━━━ TEXTO EXTRAÍDO
El dolor tiene un vacío
no puede recordar
cuándo comenzó o si hubo
un día en que no existiera
La primera estrofa del poema número 650 de Emily Dickinson puede servir como un argumento aproximado a los sucesos narrados en esta biografía crepuscular, una narración que aborda la vida de la poetisa norteamericana. Desde su abandono de la institución religiosa en la que estuvo internada, y concluye al final de sus días. El director británico vuelve a viajar hasta Estados Unidos, hasta Amherst, la localidad natal de la escritora, perteneciente al estado de Massachusetts. La ubicación no es importante ya que los escenarios en los que se desarrolla la acción son espacios interiores en la casa de la familia Dickinson.
━━━━━━
• _ENUNCIADO 1_:
Responde según el texto sobre Emily Dickinson:
(a) ¿Qué número lleva el poema cuya primera estrofa se cita?
(b) ¿A qué estado pertenece Amherst?
(c) ¿En qué espacios se desarrolla la acción?
• _ENUNCIADO 2_:
Reproduce sin cambios el texto sobre Emily Dickinson, empezando por "El dolor tiene" y siguiendo hasta "la familia Dickinson.".
━━━ REGISTROS DE DATOS
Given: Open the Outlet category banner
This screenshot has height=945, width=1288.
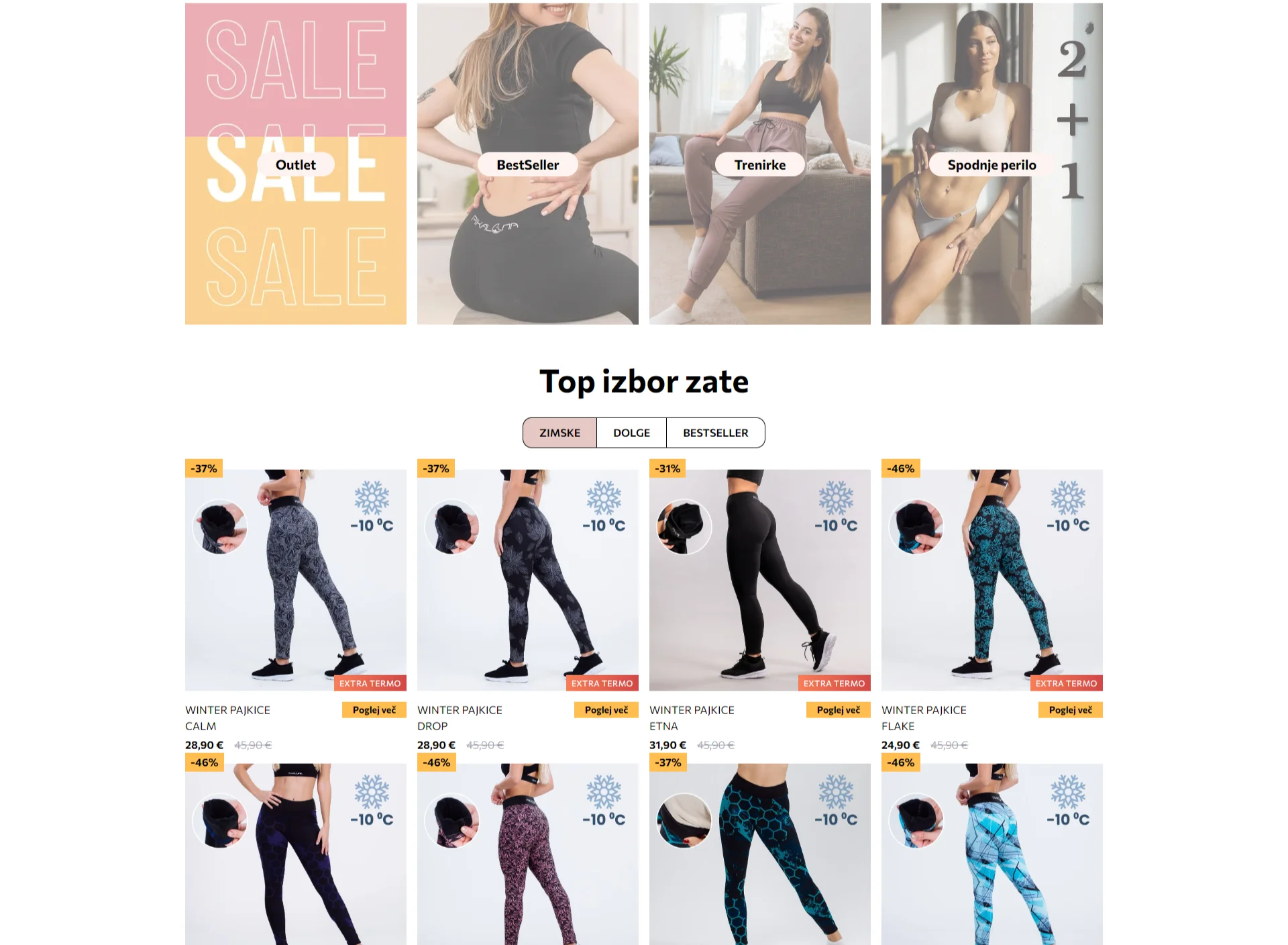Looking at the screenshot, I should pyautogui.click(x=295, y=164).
━━━━━━
━━━ REGISTROS DE DATOS
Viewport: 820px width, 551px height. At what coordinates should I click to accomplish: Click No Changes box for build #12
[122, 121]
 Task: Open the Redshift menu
━━━━━━
• _SOLUCIÓN DESARROLLADA 1_:
(a) El número 650.
(b) A Massachusetts.
(c) En espacios interiores de la casa de la familia Dickinson.

• _SOLUCIÓN DESARROLLADA 2_:
El dolor tiene un vacío
no puede recordar
cuándo comenzó o si hubo
un día en que no existiera
La primera estrofa del poema número 650 de Emily Dickinson puede servir como un argumento aproximado a los sucesos narrados en esta biografía crepuscular, una narración que aborda la vida de la poetisa norteamericana. Desde su abandono de la institución religiosa en la que estuvo internada, y concluye al final de sus días. El director británico vuelve a viajar hasta Estados Unidos, hasta Amherst, la localidad natal de la escritora, perteneciente al estado de Massachusetts. La ubicación no es importante ya que los escenarios en los que se desarrolla la acción son espacios interiores en la casa de la familia Dickinson.